The Global Action Agenda on Innovation in Agriculture, was also announced. Signed by the same 45 nations, plus more than 100 other organisations including businesses, research institutions, farmers groups and regions and states, the Agenda will aim to leverage more than $4bn of public investment to increase investment in agricultural research and innovation in order to create more climate-resilient, low-emission technologies and practices.

Something important that you may have missed

95 UK businesses have made a joint commitment to deliver ‘nature positive’ operations by the end of the decade. Many high-profile UK firms have pledged to work together towards halting and reversing the decline of nature by 2030.

Following this, the UK’s five biggest supermarkets have announced that they are to try to halve the environmental impact of a weekly food shop by the end of the decade. Leading UK supermarkets Tesco, Sainsbury’s, Waitrose, Co-op and M&S will work with the World Wide Fund for Nature to halve the amount of global warming that shopping baskets cause. In the Retailers Commitment for Nature the firms have committed to cut their environmental impact across climate, deforestation and nature In a joint statement, the supermarket bosses said: “As CEOs of leading UK food retailers, we recognise that a future without nature is a future without food. By 2030 we need to halt the loss of nature.”
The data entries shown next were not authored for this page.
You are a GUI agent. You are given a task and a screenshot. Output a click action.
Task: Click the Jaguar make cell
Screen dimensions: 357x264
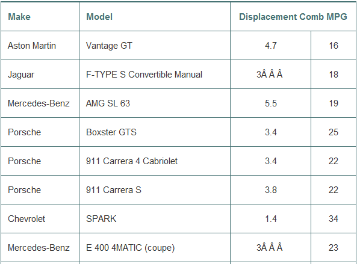(x=40, y=75)
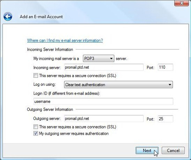Click the Outgoing Server Information heading
The height and width of the screenshot is (160, 191).
click(x=50, y=109)
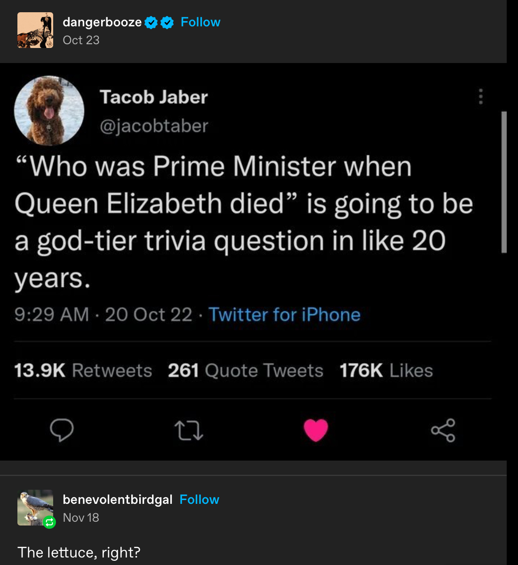Viewport: 518px width, 565px height.
Task: View the 261 Quote Tweets list
Action: (x=246, y=371)
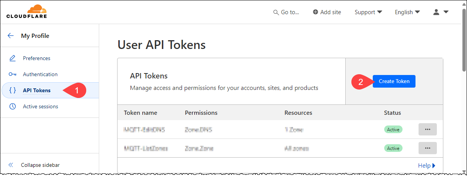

European Union and COP26 update

Representatives of the EU’s climate negotiating team at COP26, including EU Presidency holder Slovenia and its chief negotiator Tina Kobilšek, have reaffirmed their commitment to a successful outcome. Kobilšek said last week that the EU and its member states had come to Glasgow with an ambitious mandate, backed by a European commitment to reduce carbon dioxide emissions by 55% by 2030.
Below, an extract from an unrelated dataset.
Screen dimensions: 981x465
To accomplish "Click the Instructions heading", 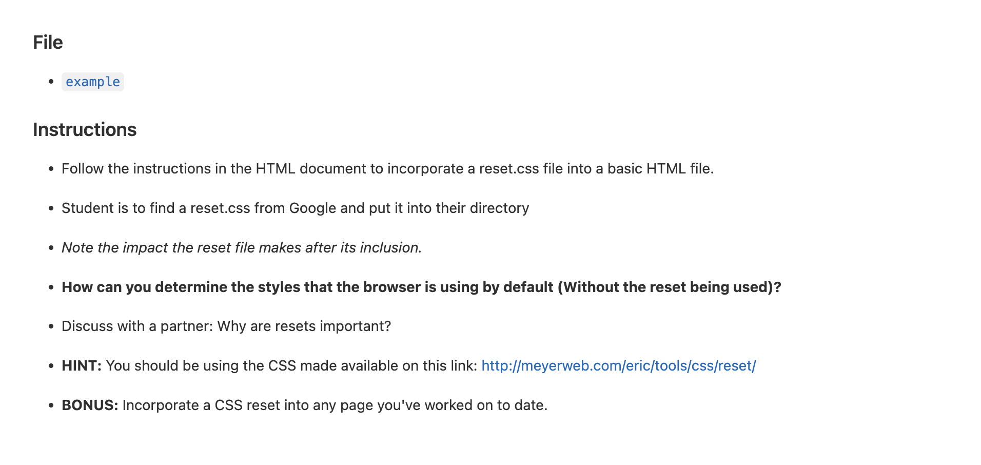I will (85, 130).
The EU Commissioner for Energy has said that the squeeze on the gas market across the globe should not deter nations from phasing out coal use, instead it should spur countries to press for clean energy solutions. However, Polish government in a volte-face has confirmed it still intends to produce energy from coal until 2049. This was despite being among the 190 signatories of the “Global Coal to Clean Power Transition Statement” at COP26,  a sign some had hoped meant Warsaw would part with the fossil fuel earlier.
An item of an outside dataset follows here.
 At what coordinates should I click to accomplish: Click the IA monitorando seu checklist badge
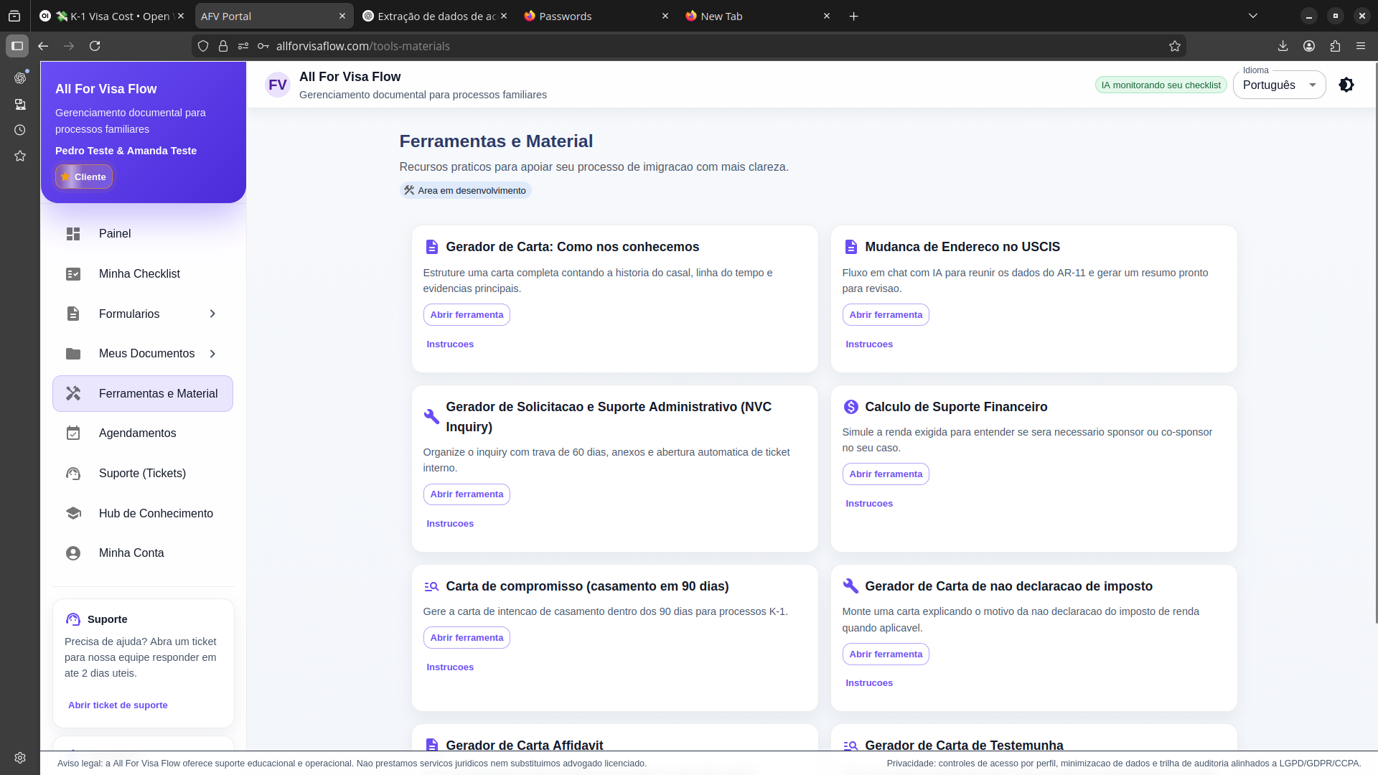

Meanwhile, European Commission President, Ursula von der Leyen is under fire for jetting across Europe – even for distances as short as 50km. In terms of policy, EU taxonomy is likely to include nuclear power and natural gas, fuelling allegations of greenwashing. Plans are well under way in Brussels to include nuclear and gas in the bloc’s package on green investments, in part because of the current energy crisis having deepened the resolve of member states which insist on these energy sources to be included — even if this will result in a weaker EU ‘green standard’.

On the fringe

  • At the Strengthening Parliamentary Consensus for Global Change panel on Friday, a number of leading UK parliamentarians discussed the UK Parliament’s work on climate change in recent years. It was noted that tackling climate change is an issue where cross-party cooperation has resulted in firm action and policy changes. The panelists agreed that climate change will only be tackled if the UK takes the collective approach that was taken locally, nationally and internationally tackling the pandemic. The MPs and Lords warned that achieving net zero will require far greater political will and public consensus on how we change our behavior and how we live.
  • During the Sustainable Agriculture & Halting Deforestation & Conversion from Agricultural Commoditie session, panelists including representatives from Tesco and the NFU discussed how the agricultural industry is vital in tackling climate change. The overall message from the event was that food justice needs a focus on coherent and joined up legislation and regulation in order to address the interconnectivity of the issues we face. Panelists agreed that there is a need to start by understanding what a healthy and equitable food system looks like and designing policy response from there.